A personal line of credit is a revolving line of credit that allows you to access a set amount of money – your credit limit – for a fixed window of time. It’s a kind of loan you can borrow from as needed over a set period and pay back with interest. This is different from a personal loan, which allows you to borrow a lump sum at once and repay the full amount over time. Let’s look at how personal lines of credit work, how to get one and alternative financing options.
How does a personal line of credit work?
Personal lines of credit usually have a draw period and a repayment period.
After you open a personal line of credit, the draw period begins. This is the fixed window when your line of credit is available to you, and you can use the funds. When you make payments during the draw period, you can free up some of the credit to borrow again.

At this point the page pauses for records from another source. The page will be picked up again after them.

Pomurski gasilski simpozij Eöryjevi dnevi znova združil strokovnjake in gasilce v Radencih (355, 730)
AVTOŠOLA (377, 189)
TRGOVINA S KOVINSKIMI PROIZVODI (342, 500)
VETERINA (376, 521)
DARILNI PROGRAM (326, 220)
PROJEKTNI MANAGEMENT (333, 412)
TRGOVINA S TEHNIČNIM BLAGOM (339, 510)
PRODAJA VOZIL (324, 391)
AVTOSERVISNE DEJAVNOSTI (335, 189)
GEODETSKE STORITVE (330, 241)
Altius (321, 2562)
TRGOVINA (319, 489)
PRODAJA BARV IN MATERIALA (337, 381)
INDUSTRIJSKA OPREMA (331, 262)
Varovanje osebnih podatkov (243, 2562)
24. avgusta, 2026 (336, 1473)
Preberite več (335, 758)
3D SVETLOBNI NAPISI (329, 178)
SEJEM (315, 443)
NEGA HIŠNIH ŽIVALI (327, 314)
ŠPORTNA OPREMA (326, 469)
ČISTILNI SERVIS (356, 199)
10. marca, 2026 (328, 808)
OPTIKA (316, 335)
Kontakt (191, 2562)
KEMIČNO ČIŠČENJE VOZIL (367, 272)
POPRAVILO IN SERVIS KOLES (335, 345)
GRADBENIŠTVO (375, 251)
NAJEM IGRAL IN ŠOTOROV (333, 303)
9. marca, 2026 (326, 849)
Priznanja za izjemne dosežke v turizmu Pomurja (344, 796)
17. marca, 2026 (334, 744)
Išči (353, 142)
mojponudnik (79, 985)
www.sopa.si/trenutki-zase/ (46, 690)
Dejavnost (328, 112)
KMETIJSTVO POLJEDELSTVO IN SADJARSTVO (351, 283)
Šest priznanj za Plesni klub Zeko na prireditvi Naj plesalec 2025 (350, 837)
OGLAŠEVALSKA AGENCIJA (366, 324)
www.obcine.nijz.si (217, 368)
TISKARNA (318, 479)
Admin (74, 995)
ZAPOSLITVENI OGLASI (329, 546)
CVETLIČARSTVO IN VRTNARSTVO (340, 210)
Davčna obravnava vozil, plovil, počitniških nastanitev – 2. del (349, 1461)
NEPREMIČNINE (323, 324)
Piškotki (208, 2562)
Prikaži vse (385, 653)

Once the draw period ends, you’ll begin the repayment period. During the repayment period, you no longer have access to the line of credit and must pay back what you borrowed plus accrued interest.

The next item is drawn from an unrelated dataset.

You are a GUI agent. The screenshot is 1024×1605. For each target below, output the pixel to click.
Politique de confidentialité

How do payments work for a personal line of credit?
How payments work depends on the lender and structure of your personal line of credit.
Most commonly, you’ll have a draw and repayment period. During the draw period, you’re typically required to make minimum monthly payments. Once the draw period ends, the repayment period begins. You’re generally required to pay off the full balance by the end of the repayment period.
Some personal lines of credit only have a draw period. You’re required to make one balloon payment at the end of the draw period and pay the balance in full. You might also have a continuous draw period, which means you can continue to borrow from and repay your line of credit, much like a credit card.
Make sure to check the terms of your lender’s agreement to understand the pay structure.